170Ferner ist die Antragstellerin der Ansicht, dass auch die gesetzlichen Regelungen über die Auswertung und Übermittlung der bevorrateten Internetzugangsdaten durch die Dienstanbieter die grundrechtlichen Anforderungen verfehlten. So würden die gemäß § 113b TKG zu speichernden Daten in zu weitem Umfang für Bestandsdatenauskünfte im Sinne des § 113 TKG zur Verfügung gestellt. § 113c Abs. 1 Nr. 3 TKG erlaube es den Anbietern von Internetzugangsdiensten, die auf der Grundlage des § 113b Abs. 3 TKG bevorrateten Internetzugangsdaten zu verwenden, um eine IP-Adresse zuzuordnen. Diese Erlaubnis gehe zu weit und verletze darum Art. 10 GG sowie Art. 7 und 8 EuGRCh. Zudem erlaube § 113 Abs. 1 Sätze 1 und 3, Abs. 2 Satz 1 TKG in Verbindung mit § 113c Abs. 1 Nr. 3 TKG im repressiven Bereich die Verwendung von Vorratsdaten nicht nur zur Verfolgung von Straftaten, sondern auch zur Verfolgung von Ordnungswidrigkeiten. Ein abschließender Katalog besonders gewichtiger Ordnungswidrigkeiten, wie ihn das Bundesverfassungsgericht in seinem Urteil zur Vorratsdatenspeicherung fordere, fehle. Schließlich erlaube § 113 Abs. 1 Sätze 1 und 3, Abs. 2 Satz 1, Abs. 3 Nr. 3 TKG in Verbindung mit § 113c Abs. 1 Nr. 3 TKG die Datenverwendung allgemein zur Erfüllung der gesetzlichen Aufgaben der Nachrichtendienste. Damit würden die Vorratsdaten hinsichtlich dieser Behörden für Auskunftszwecke geöffnet, die weit im Vorfeld konkreter Gefahren liegen können.

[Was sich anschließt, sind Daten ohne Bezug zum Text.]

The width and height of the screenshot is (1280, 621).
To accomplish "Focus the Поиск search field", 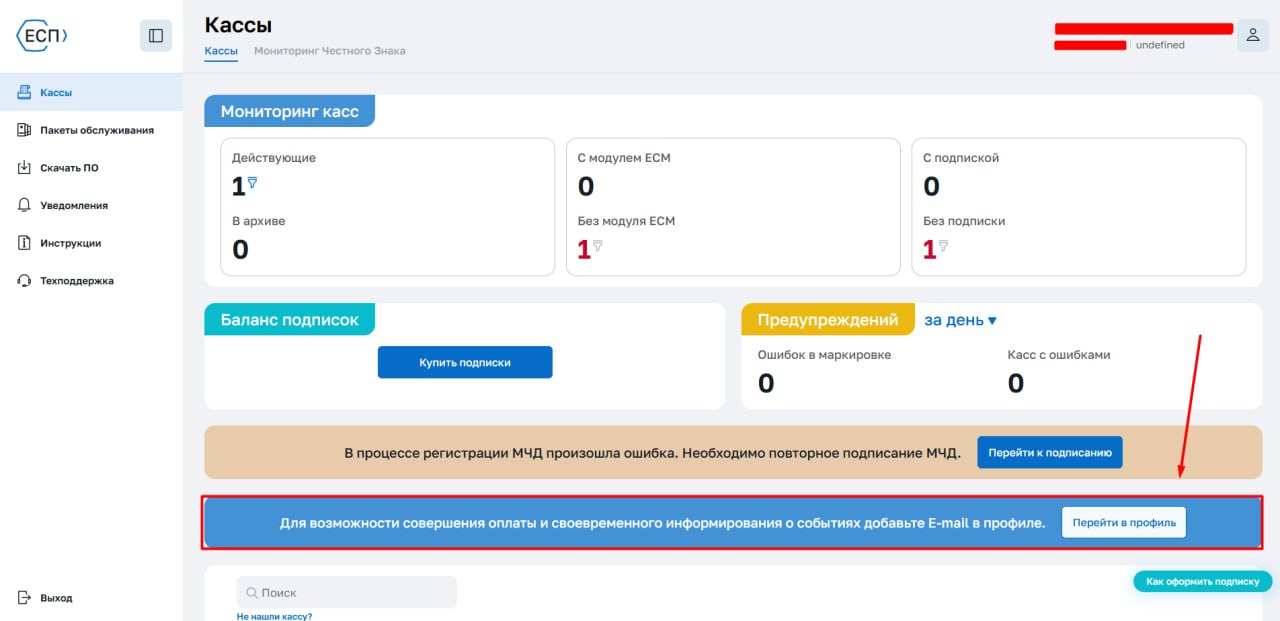I will (346, 592).

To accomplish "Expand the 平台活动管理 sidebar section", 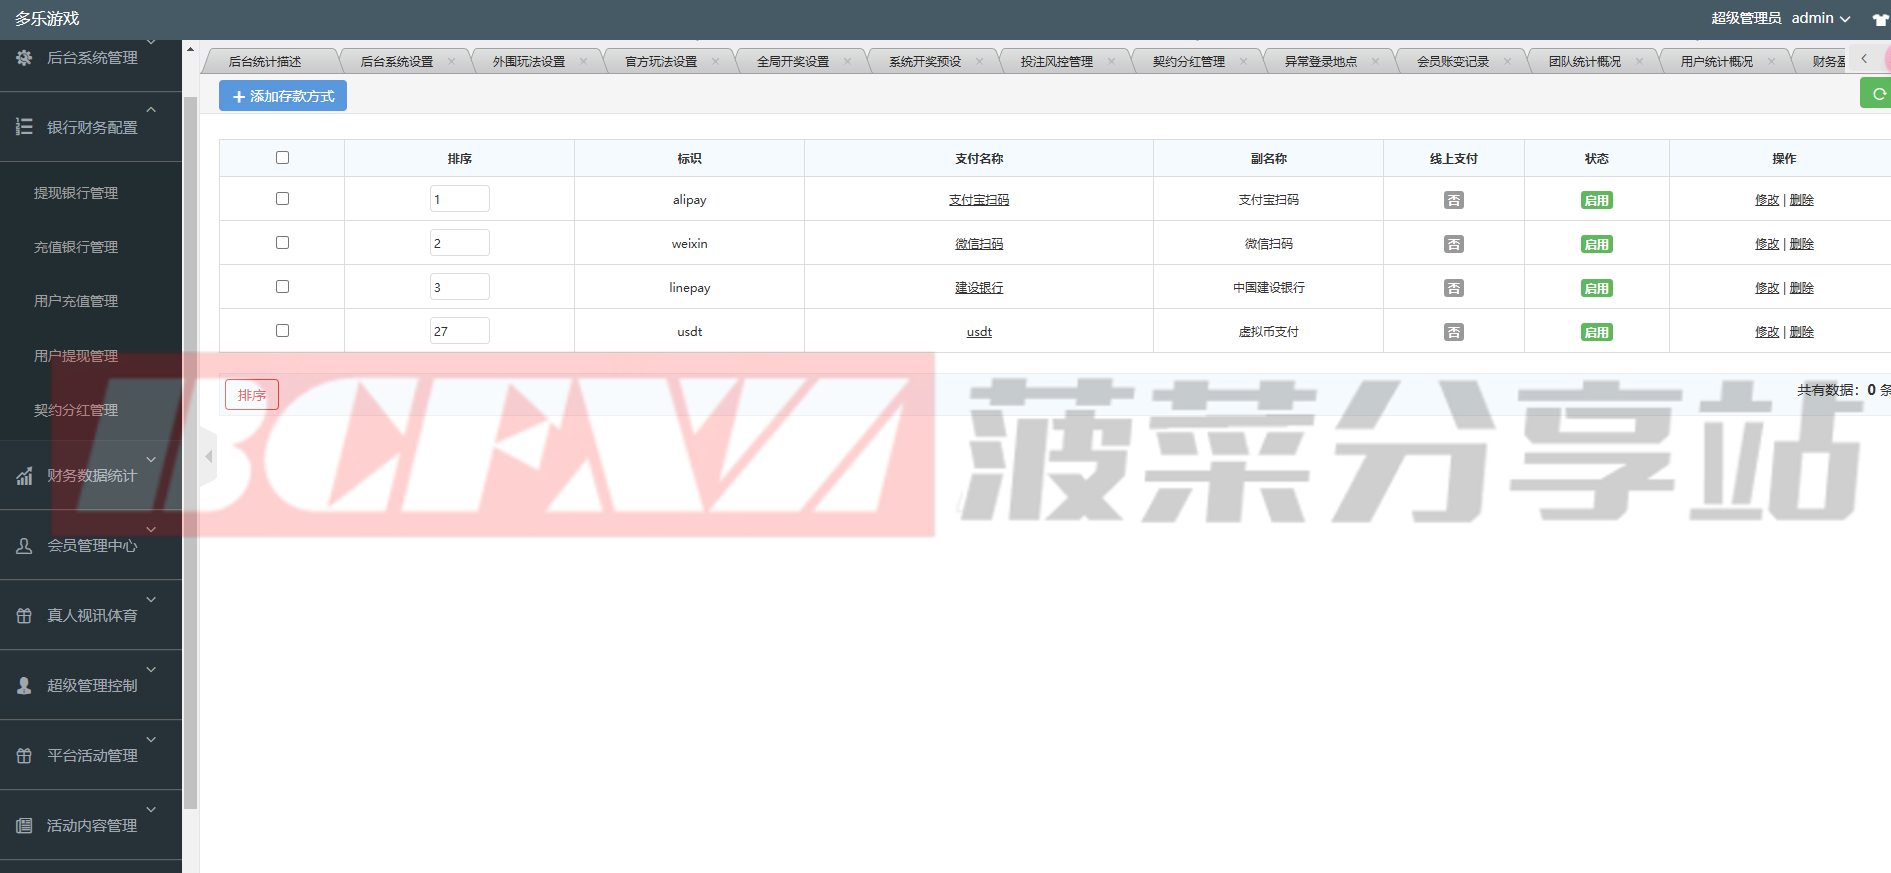I will (151, 740).
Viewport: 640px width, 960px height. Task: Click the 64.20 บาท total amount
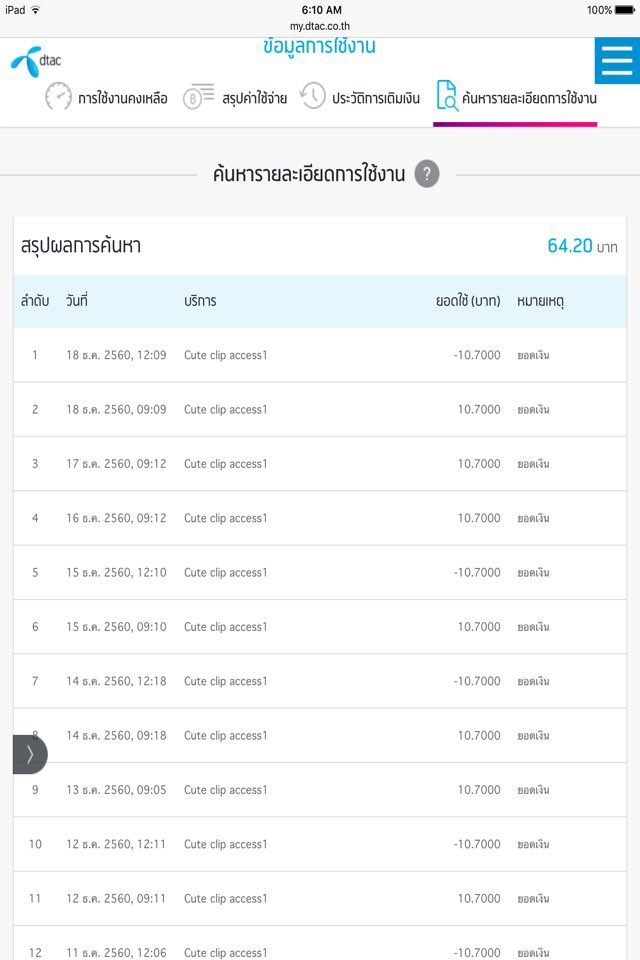click(582, 246)
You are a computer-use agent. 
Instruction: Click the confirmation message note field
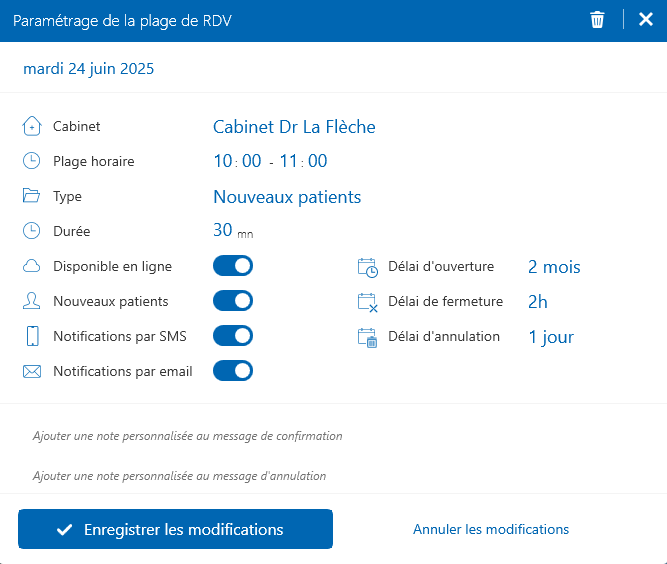click(188, 436)
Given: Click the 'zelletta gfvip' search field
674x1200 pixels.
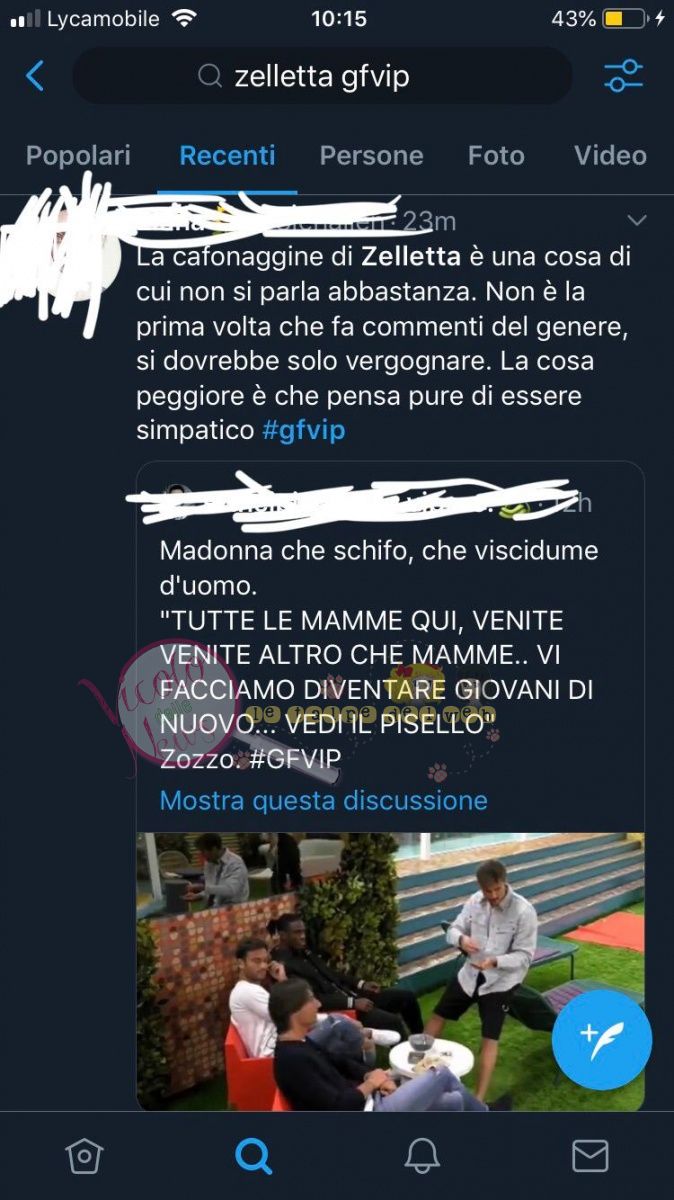Looking at the screenshot, I should (x=323, y=76).
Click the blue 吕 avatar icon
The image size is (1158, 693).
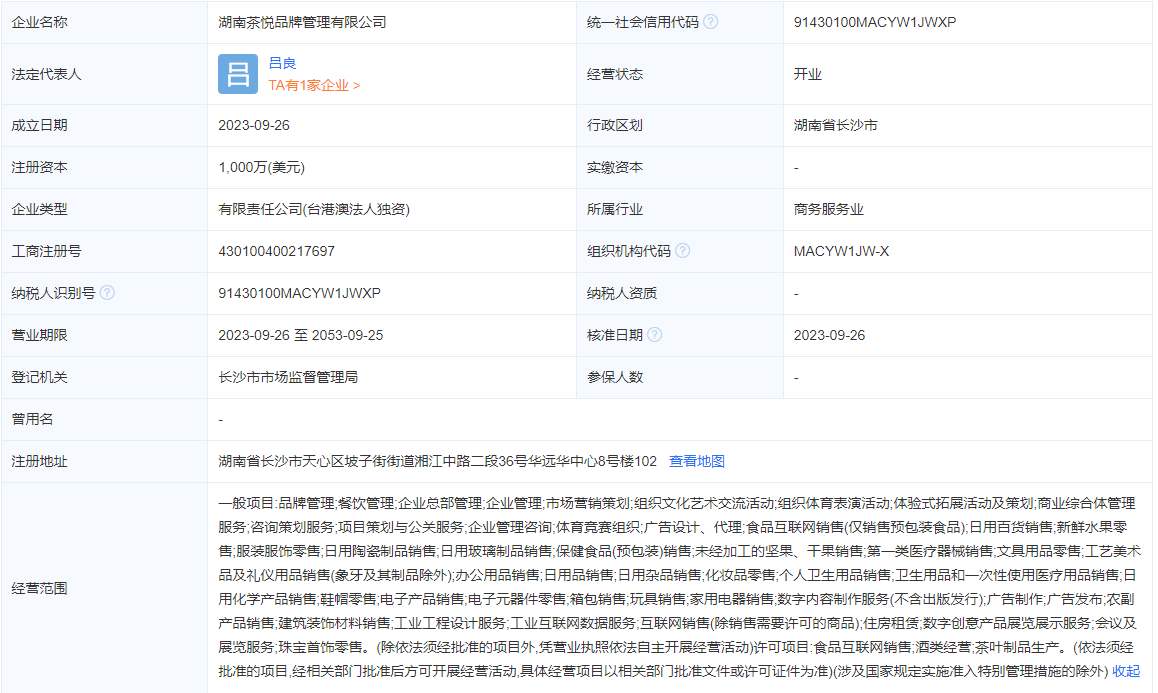(238, 74)
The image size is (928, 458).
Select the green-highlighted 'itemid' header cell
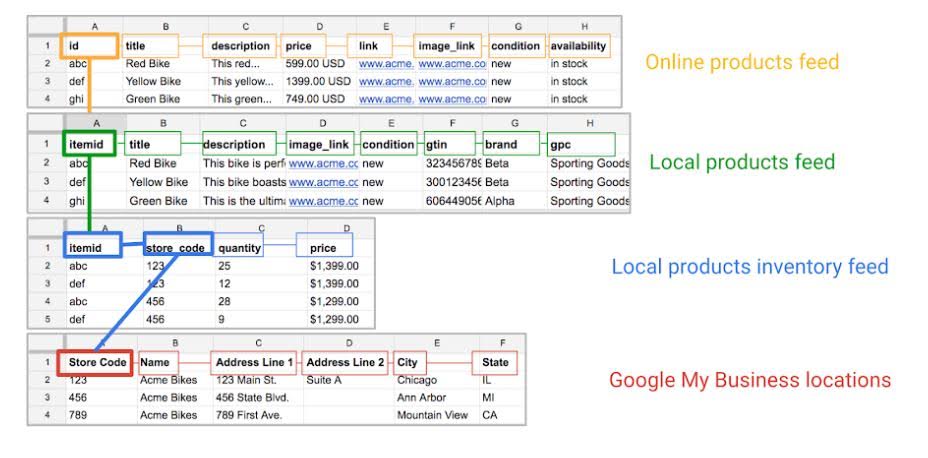click(x=89, y=144)
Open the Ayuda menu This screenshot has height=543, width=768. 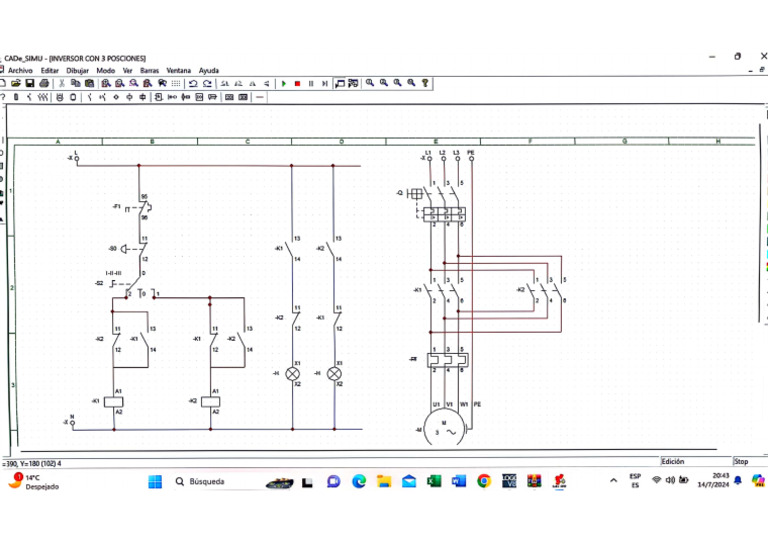pyautogui.click(x=209, y=71)
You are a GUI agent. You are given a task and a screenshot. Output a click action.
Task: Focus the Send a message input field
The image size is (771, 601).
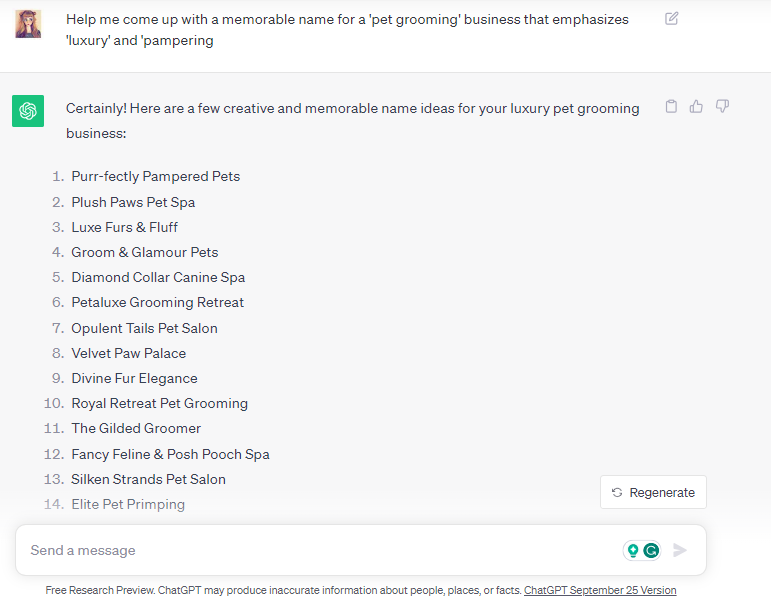click(320, 550)
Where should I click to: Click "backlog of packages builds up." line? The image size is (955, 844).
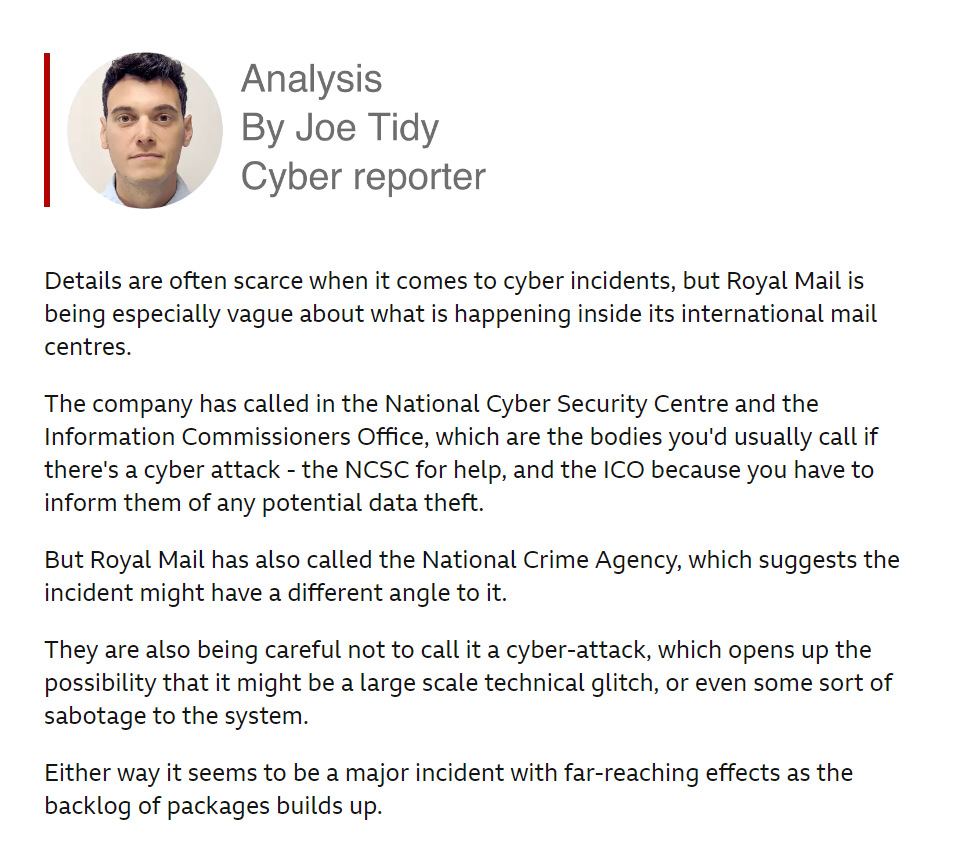pos(213,806)
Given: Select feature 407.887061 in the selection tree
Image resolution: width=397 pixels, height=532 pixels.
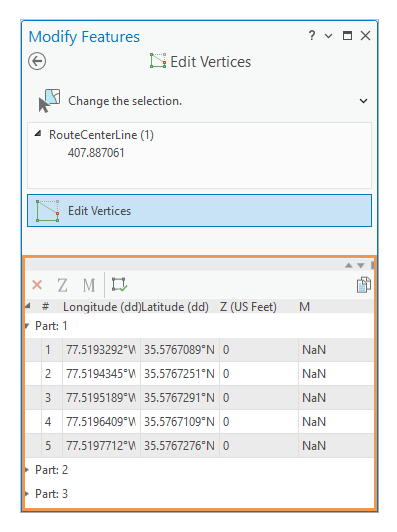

171Unabhängig davon, ob die Antragstellerin, die ihre diesbezüglichen Einwände (wiederum) an Grundrechtsverletzungen ihrer Kunden anknüpft, aus diesem Grunde hiermit im vorliegenden Verfahren gehört werden kann, ist hervorzuheben, dass die genannten Regelungen den Dienstanbietern zwar erlauben, zur Beantwortung einer Bestandsdatenabfrage auf die verpflichtend zu speichernden Daten zurückzugreifen, um dann auf dieser Basis das Auskunftsersuchen zu beantworten. Es findet aber – anders als bei einem Ersuchen auf der Grundlage des § 100g StPO - keine direkte Übermittlung von Daten an die ersuchende Behörde statt, vielmehr ist der Dienstanbieter „nur“ zur Auskunft verpflichtet. Nach der Rechtsprechung des Bundesverfassungsgerichts sind für solche Auskünfte weniger strenge Anforderungen zu stellen. Insbesondere sah es den Rückgriff auf die nach der Vorgängerregelung auf der Grundlage des § 113a TKG a.F. gespeicherten Daten für Bestandsdatenauskünfte ohne vorherige richterliche Anordnung für die Verfolgung von Straftaten aller Art und allgemein auch für die Aufgaben der Gefahrenabwehr und der Nachrichtendienste als verfassungsrechtlich zulässig an,
172vgl. BVerfG, Urteil vom 2. März 2010, a.a.O., juris, Rn. 289.
173Für die Frage der erforderlichen Eingriffsermächtigung bei entsprechenden Auskunftsersuchen kam es in verfassungskonformer Auslegung zu dem Ergebnis, dass auf die jeweiligen fachgesetzlichen Eingriffsunterlagen zu verweisen war,
174vgl. BVerfG, Urteil vom 2. März 2010, a.a.O., juris, Rn. 289.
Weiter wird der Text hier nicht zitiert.